Plasma IGF1 levels and IGF1 secretion in primary cells from the TBC1D1 KI mice. (A) Plasma levels of IGF1 in the male WT and KI mice (8 wk old). n = 7. (B) Colocalization of TBC1D1 and IGF1 in primary hepatocytes. Bars indicate 10 μm in length. (C and D) Expression of TBC1D1 and IGF1 in TBC1D1-depleted primary hepatocytes via siRNA (C) or in primary hepatocytes from the TBC1D1 KO mice (D). NC, negative control. (E and F) IGF1 secretion in TBC1D1-depleted primary hepatocytes (E) or in primary hepatocytes from the TBC1D1 KO mice (F). NC, negative control. n = 6. (G) IGF1 secretion in primary hepatocytes from the WT and TBC1D1 KI mice. ^aP < 0.05 (WT metformin or AICAR vs. WT untreated) and ^bP < 0.05 (KI metformin or AICAR vs. KI untreated). n = 8. (H) IGF1 secretion in primary adipocytes from the KI mice.
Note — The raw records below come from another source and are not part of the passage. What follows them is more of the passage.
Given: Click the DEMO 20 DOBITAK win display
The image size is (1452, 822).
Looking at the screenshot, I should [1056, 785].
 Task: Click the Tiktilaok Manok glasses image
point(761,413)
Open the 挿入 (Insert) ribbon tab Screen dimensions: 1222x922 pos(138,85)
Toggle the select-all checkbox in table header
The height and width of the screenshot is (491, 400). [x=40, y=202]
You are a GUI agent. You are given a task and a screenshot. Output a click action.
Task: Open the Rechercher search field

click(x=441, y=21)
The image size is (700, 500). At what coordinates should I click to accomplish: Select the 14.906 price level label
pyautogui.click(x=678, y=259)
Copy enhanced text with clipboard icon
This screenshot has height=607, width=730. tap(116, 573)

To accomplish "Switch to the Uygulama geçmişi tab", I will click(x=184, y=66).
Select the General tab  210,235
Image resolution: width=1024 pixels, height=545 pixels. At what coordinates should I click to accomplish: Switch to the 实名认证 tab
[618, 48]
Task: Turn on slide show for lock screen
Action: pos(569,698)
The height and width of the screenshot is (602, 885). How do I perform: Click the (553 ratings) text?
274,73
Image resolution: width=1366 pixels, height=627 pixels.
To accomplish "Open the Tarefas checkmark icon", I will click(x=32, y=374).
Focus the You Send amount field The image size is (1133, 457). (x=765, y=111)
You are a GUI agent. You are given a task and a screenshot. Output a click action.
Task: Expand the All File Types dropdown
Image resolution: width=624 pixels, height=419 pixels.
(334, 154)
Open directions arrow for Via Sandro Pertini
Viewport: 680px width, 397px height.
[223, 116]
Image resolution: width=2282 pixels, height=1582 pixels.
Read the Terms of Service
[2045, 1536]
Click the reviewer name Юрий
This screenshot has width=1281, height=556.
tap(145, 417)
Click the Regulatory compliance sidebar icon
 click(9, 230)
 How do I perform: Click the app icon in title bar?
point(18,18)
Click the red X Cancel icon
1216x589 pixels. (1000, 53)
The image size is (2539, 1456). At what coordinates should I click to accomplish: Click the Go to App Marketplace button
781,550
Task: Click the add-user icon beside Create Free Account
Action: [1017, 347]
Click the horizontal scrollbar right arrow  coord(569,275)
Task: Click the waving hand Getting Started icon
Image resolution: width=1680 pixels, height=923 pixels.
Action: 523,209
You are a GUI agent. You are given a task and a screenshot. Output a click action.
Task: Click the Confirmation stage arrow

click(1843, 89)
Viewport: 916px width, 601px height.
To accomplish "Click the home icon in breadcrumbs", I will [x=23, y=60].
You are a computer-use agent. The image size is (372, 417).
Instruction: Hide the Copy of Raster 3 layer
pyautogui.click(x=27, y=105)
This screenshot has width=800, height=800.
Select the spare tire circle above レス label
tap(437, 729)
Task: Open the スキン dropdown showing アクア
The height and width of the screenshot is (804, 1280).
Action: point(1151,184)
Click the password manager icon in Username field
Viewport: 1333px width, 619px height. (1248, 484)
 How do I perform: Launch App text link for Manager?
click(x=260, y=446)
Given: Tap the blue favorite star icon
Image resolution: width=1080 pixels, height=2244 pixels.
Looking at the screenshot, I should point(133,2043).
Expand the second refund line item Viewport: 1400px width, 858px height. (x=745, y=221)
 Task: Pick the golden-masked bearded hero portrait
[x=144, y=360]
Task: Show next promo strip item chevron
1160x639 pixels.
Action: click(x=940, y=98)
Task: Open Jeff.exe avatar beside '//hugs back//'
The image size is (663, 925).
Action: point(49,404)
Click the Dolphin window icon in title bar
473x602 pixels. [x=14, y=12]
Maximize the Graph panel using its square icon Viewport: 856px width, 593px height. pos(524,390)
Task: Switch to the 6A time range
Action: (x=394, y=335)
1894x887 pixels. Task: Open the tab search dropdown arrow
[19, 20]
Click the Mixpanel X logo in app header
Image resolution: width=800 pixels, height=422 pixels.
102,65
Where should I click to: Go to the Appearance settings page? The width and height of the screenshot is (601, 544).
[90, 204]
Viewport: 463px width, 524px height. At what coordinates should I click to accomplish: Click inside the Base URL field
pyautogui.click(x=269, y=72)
WT: n = 5; KI: n = 6. The data are given as the mean ± SEM, and the asterisk indicates P < 0.05. Statistical analysis for G was carried out using two-way ANOVA.

Fig. 4.

Effects of IGF1R inhibition on activation of the PKB–TSC2–mTOR pathway and lipogenic gene expression in primary adipocytes from the TBC1D1 KI mice. (A) Phosphorylated and total forms of indicated proteins, and nSREBP1 and flSREBP1 were measured in PPP treated or untreated primary adipocytes from the TBC1D1 KI and WT mice using GAPDH as a loading control. (B) mRNA expression of lipogenic genes in primary adipocytes treated with or without PPP or rapamycin. n = 3. The data are given as the mean ± SEM. Statistical analyses were carried out using two-way ANOVA. The asterisk indicates P < 0.05 (basal vs. PPP or rapamycin). ^aP < 0.05 (KI basal vs. WT basal).

Fig. 5.

Rab8a and IGF1 secretion in primary hepatocytes. (A) Colocalization of Rab8a and IGF1 in primary hepatocytes. Bars indicate 10 μm in length. (B and C) Down-regulation of Rab8a in primary hepatocytes from the WT and TBC1D1 KI mice via siRNA (B), and IGF1 secretion in Rab8a-depleted primary hepatocytes (C). n = 6. (D and E) Expression of indicated proteins (D) and IGF1 secretion (E) in TBC1D1 KO primary hepatocytes expressing Rab8a WT and mutant proteins. n = 6. (F) The GTPase activity of recombinant GST-Rab8a was measured in the presence of immunoprecipitated WT or hTBC1D1^S237A mutant protein. n = 5. (G) Levels of GDP-bound Rab8a and GTP-bound Rab8a in the epididymal fat of the WT and KI male mice (5 mo old) were determined using pulldown assays. (H and I) Down-regulation of Rabin8 in primary hepatocytes via siRNA (H) and IGF1 secretion in Rabin8-depleted primary hepatocytes (I). NC, negative control. n = 6.